Another critic concluded, "The libretto of Doris is so feeble that I misdoubt even Cellier's music, the splendid mounting of the piece, and the interesting Elizabethan processions pulling it through. What judicious compression and unscrupulous 'gagging' may accomplish one cannot, of course, venture to prophesy. I understood that at the end of Dorothy's run very little if any of the original dialogue remained. It had been improved out of recognition. Still, both Dorothy and Falka rejoiced in plain straightforward stories everyone could understand. The difficulty is to make head or tail of Doris."

In long-term evaluations, Doris has been regarded as inferior to Dorothy, with its shorter run and lesser revival history reflecting a perception of it as a transitional piece in English comic opera. Cellier's next work, The Mountebanks (1892) with a libretto by W. S. Gilbert, was completed after the composer's death by Ivan Caryll and was similarly only modestly successful.

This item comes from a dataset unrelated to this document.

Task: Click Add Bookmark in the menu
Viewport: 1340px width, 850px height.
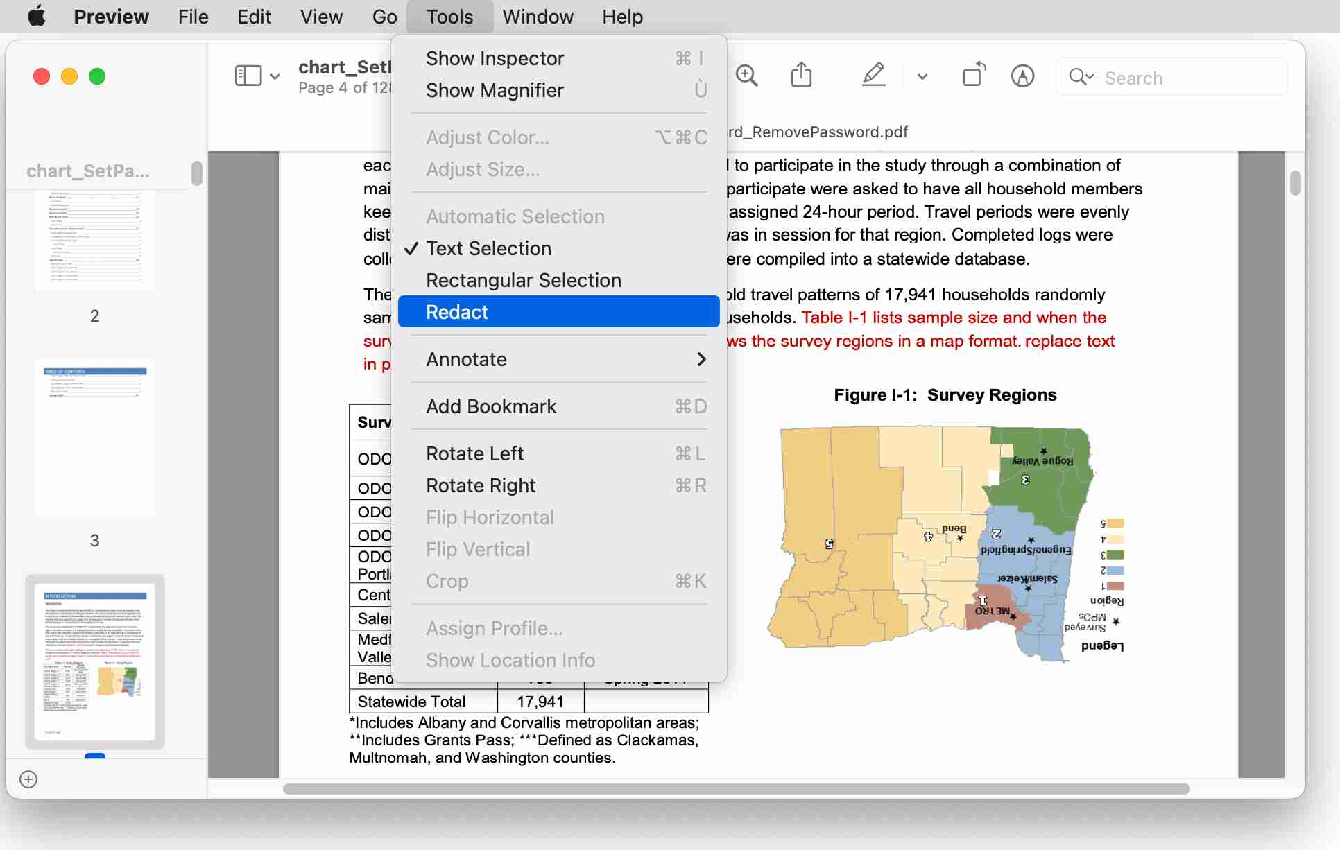Action: coord(491,406)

Modern scholarship views Doris as part of Cellier's contributions to British light opera, though the work is rarely revived today.

A piano-vocal score, arranged from the full score by Ivan Caryll, was published by Chappell & Company shortly after the premiere, facilitating amateur performances and study of the work. No professional revivals of Doris are documented after the initial production period, though the vocal score remains accessible through digital archives and libraries.